··· Exercise data ···
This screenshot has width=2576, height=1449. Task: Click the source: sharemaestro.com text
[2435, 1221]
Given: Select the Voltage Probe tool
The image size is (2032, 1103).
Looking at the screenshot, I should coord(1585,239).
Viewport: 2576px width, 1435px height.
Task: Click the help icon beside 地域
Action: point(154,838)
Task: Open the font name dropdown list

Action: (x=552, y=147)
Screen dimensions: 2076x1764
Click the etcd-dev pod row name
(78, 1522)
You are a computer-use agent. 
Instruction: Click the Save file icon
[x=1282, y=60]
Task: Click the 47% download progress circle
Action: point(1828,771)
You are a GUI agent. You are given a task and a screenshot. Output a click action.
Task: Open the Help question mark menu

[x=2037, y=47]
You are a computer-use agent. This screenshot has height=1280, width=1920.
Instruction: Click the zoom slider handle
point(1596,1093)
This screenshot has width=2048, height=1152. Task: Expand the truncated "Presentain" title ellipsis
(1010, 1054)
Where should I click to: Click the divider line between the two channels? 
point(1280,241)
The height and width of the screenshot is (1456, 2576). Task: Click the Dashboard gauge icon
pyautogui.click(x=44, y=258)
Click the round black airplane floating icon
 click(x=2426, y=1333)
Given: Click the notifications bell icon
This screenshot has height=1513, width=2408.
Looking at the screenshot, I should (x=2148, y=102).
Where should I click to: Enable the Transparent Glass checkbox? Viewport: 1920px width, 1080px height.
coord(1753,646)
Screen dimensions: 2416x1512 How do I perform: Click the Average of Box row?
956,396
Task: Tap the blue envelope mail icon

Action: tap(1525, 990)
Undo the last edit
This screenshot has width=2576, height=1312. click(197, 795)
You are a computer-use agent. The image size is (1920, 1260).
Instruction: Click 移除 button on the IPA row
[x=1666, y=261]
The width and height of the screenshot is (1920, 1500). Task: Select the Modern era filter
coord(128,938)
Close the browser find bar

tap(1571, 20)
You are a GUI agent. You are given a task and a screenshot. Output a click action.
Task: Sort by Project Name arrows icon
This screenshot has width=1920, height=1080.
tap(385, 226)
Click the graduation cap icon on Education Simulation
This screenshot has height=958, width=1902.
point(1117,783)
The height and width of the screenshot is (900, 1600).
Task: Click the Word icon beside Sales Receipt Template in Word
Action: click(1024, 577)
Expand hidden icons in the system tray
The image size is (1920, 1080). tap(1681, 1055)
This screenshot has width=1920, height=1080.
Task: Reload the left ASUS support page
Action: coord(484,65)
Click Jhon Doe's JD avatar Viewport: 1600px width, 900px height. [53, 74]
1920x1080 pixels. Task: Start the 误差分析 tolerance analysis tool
···
» What the task requires:
Please make an exact copy of the entries, down to the last character.

» Solution to this task:
This screenshot has width=2576, height=1449. Task: Click the source: sharemaestro.com text
[2435, 1221]
Given: Select the Voltage Probe tool
The image size is (2032, 1103).
Looking at the screenshot, I should coord(1585,239).
Viewport: 2576px width, 1435px height.
Task: Click the help icon beside 地域
Action: point(154,838)
Task: Open the font name dropdown list

Action: (x=552, y=147)
Screen dimensions: 2076x1764
Click the etcd-dev pod row name
(78, 1522)
You are a computer-use agent. 
Instruction: Click the Save file icon
[x=1282, y=60]
Task: Click the 47% download progress circle
Action: point(1828,771)
You are a GUI agent. You are given a task and a screenshot. Output a click action.
Task: Open the Help question mark menu

[x=2037, y=47]
You are a computer-use agent. This screenshot has height=1280, width=1920.
Instruction: Click the zoom slider handle
point(1596,1093)
This screenshot has width=2048, height=1152. Task: Expand the truncated "Presentain" title ellipsis
(1010, 1054)
Where should I click to: Click the divider line between the two channels? 
point(1280,241)
The height and width of the screenshot is (1456, 2576). Task: Click the Dashboard gauge icon
pyautogui.click(x=44, y=258)
Click the round black airplane floating icon
 click(x=2426, y=1333)
Given: Click the notifications bell icon
This screenshot has height=1513, width=2408.
Looking at the screenshot, I should (x=2148, y=102).
Where should I click to: Enable the Transparent Glass checkbox? Viewport: 1920px width, 1080px height.
coord(1753,646)
Screen dimensions: 2416x1512 How do I perform: Click the Average of Box row?
956,396
Task: Tap the blue envelope mail icon

Action: tap(1525, 990)
Undo the last edit
This screenshot has width=2576, height=1312. click(197, 795)
You are a computer-use agent. The image size is (1920, 1260).
Instruction: Click 移除 button on the IPA row
[x=1666, y=261]
The width and height of the screenshot is (1920, 1500). Task: Select the Modern era filter
coord(128,938)
Close the browser find bar

tap(1571, 20)
You are a GUI agent. You are given a task and a screenshot. Output a click action.
Task: Sort by Project Name arrows icon
This screenshot has width=1920, height=1080.
tap(385, 226)
Click the graduation cap icon on Education Simulation
This screenshot has height=958, width=1902.
point(1117,783)
The height and width of the screenshot is (900, 1600).
Task: Click the Word icon beside Sales Receipt Template in Word
Action: click(1024, 577)
Expand hidden icons in the system tray
The image size is (1920, 1080). tap(1681, 1055)
This screenshot has width=1920, height=1080.
Task: Reload the left ASUS support page
Action: coord(484,65)
Click Jhon Doe's JD avatar Viewport: 1600px width, 900px height. [53, 74]
1920x1080 pixels. Task: Start the 误差分析 tolerance analysis tool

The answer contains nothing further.